The input.
>>>
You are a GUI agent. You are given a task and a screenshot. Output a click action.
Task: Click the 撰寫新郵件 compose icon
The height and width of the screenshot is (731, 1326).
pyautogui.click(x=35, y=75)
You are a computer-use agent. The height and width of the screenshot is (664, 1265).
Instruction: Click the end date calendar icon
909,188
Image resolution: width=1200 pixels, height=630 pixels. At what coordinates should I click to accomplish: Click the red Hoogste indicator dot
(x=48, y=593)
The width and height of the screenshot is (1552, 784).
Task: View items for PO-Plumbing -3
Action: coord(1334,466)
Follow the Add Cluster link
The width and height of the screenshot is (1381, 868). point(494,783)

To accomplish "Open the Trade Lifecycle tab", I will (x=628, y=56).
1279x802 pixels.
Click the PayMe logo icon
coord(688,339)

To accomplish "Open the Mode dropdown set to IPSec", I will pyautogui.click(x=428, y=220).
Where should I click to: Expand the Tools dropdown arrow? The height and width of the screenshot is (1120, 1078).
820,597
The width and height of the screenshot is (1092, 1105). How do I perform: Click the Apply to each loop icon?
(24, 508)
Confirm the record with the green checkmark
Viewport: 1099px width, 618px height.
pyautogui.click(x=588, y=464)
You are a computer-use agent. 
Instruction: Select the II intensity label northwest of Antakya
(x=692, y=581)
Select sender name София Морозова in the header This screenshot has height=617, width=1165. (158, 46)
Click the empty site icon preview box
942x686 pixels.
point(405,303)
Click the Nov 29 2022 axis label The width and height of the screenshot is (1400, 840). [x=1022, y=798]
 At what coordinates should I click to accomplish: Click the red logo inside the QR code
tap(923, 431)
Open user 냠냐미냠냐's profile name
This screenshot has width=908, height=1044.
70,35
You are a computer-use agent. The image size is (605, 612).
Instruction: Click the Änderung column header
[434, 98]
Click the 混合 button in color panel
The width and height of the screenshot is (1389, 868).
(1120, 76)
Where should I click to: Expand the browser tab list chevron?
<<<
Direction. Reproduce the data verbatim from the line that contains "1279x802 pixels." through the line that contains "Click the Nov", with both of those lines included.

Reply.
1279x802 pixels.
Click the PayMe logo icon
coord(688,339)

To accomplish "Open the Mode dropdown set to IPSec", I will pyautogui.click(x=428, y=220).
Where should I click to: Expand the Tools dropdown arrow? The height and width of the screenshot is (1120, 1078).
820,597
The width and height of the screenshot is (1092, 1105). How do I perform: Click the Apply to each loop icon?
(24, 508)
Confirm the record with the green checkmark
Viewport: 1099px width, 618px height.
pyautogui.click(x=588, y=464)
You are a computer-use agent. 
Instruction: Select the II intensity label northwest of Antakya
(x=692, y=581)
Select sender name София Морозова in the header This screenshot has height=617, width=1165. (158, 46)
Click the empty site icon preview box
942x686 pixels.
point(405,303)
Click the Nov 29 2022 axis label The width and height of the screenshot is (1400, 840). [x=1022, y=798]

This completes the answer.